Las
farolas empezaban a apagarse a pesar de que aún las calles estaban
en penumbra, y tal vez fuera mejor así para no ver el deterioro del
disfraz y los desperfectos del peinado. Como lágrimas negras, el
rímel surcaba a sus anchas el rostro del apresurado caminante, que
aún escuchaba en su cabeza el retumbar de aquella melodía que
hablaba de una lluvia de hombres.
Una
ducha borró todo resto externo del festejo, pero aquella canción
insistía en recordarle sus actos. Llegado al trabajo, suspiró
aliviado por ser el primero, de modo que pudo prepararse para una
mañana concurrida. Repasó la ceremonia, colocó los bancos, alumbró
la sala y se puso la casulla.
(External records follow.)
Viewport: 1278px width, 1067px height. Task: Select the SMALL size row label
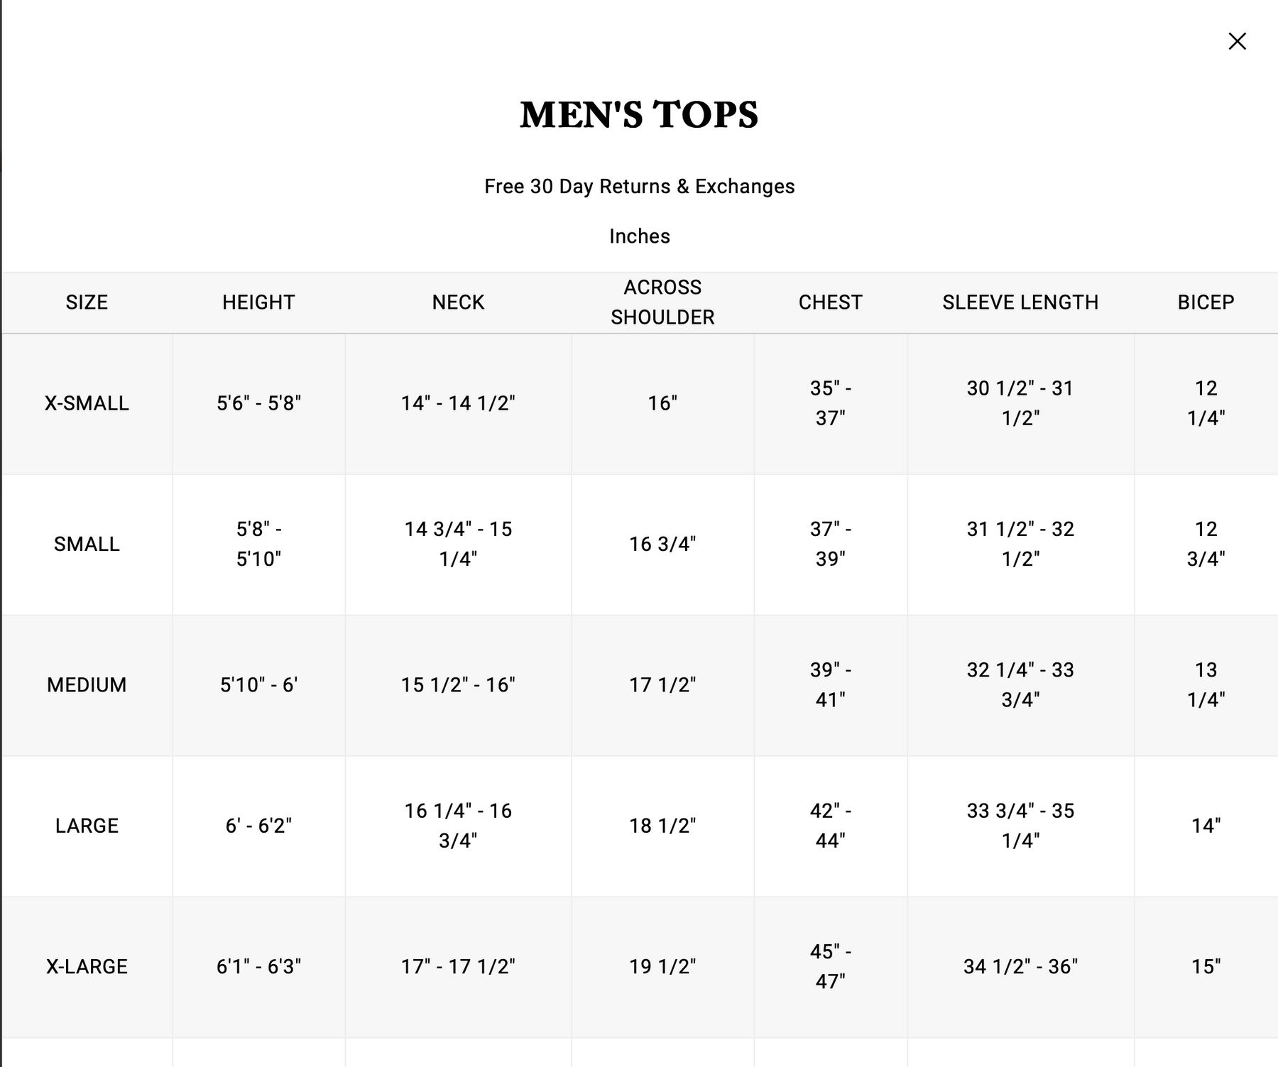pyautogui.click(x=87, y=544)
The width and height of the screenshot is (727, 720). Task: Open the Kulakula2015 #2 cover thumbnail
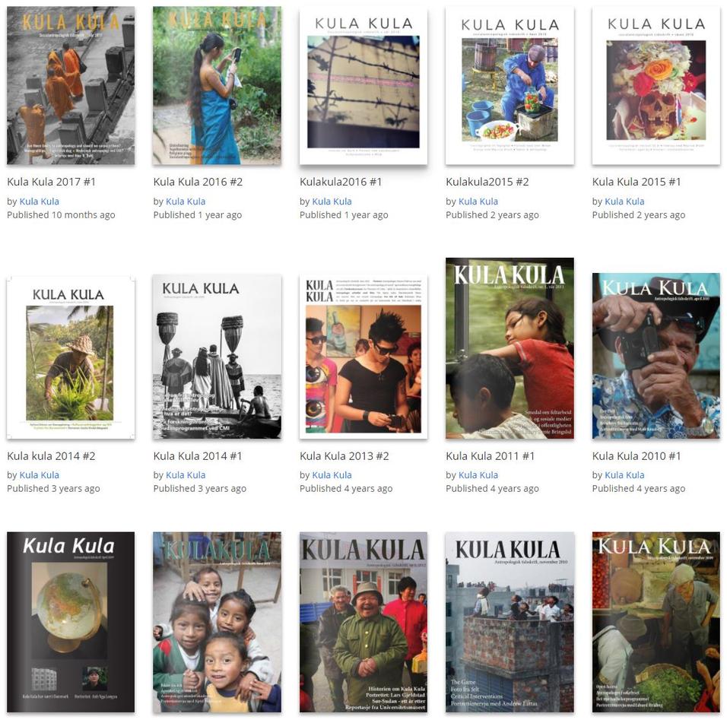point(510,85)
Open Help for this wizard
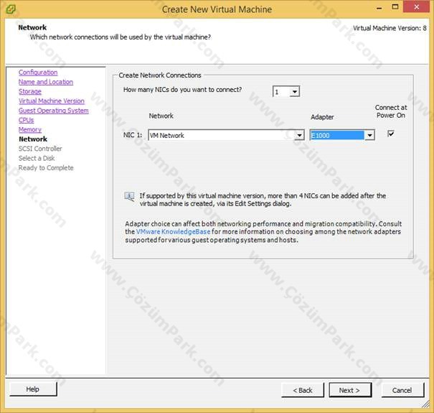This screenshot has width=434, height=413. (x=33, y=389)
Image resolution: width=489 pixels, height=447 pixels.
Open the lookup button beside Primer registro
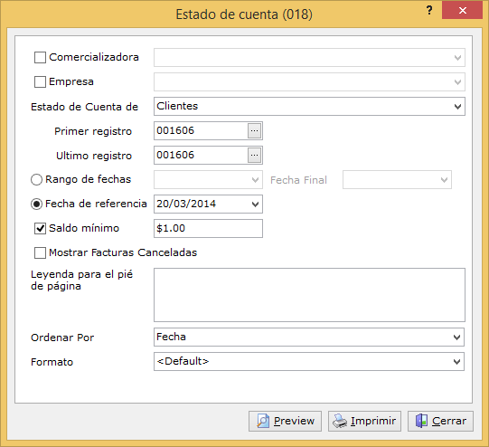(255, 130)
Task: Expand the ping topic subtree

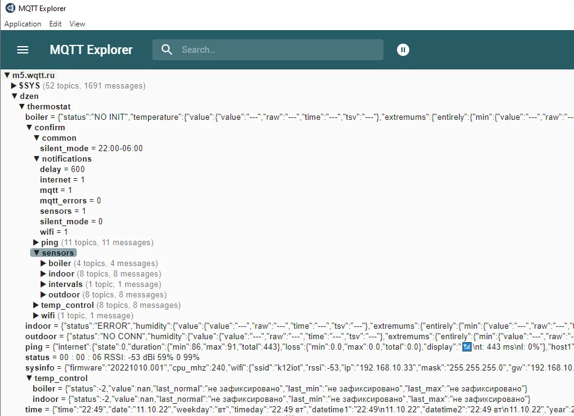Action: 36,242
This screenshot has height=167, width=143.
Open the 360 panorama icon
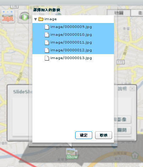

Nada hacía recordar al que había sido
unas horas antes; nada salvo aquella musiquilla pertinaz y traviesa
que no lo abandonaba.
Madrugadores
y noctámbulos se dieron cita al mismo tiempo para recibir la ceniza
de manos del honorable párroco, que a unos les recitaba de corrido
el latinajo y a otros el tozudo estribillo bailable. Como ni los unos
entendían el latín ni los otros el inglés, la liturgia no
desentonó, y así todos decían para sus adentros al final:
¡Aleluya!
Esta noche te cuento, febrero, 2004.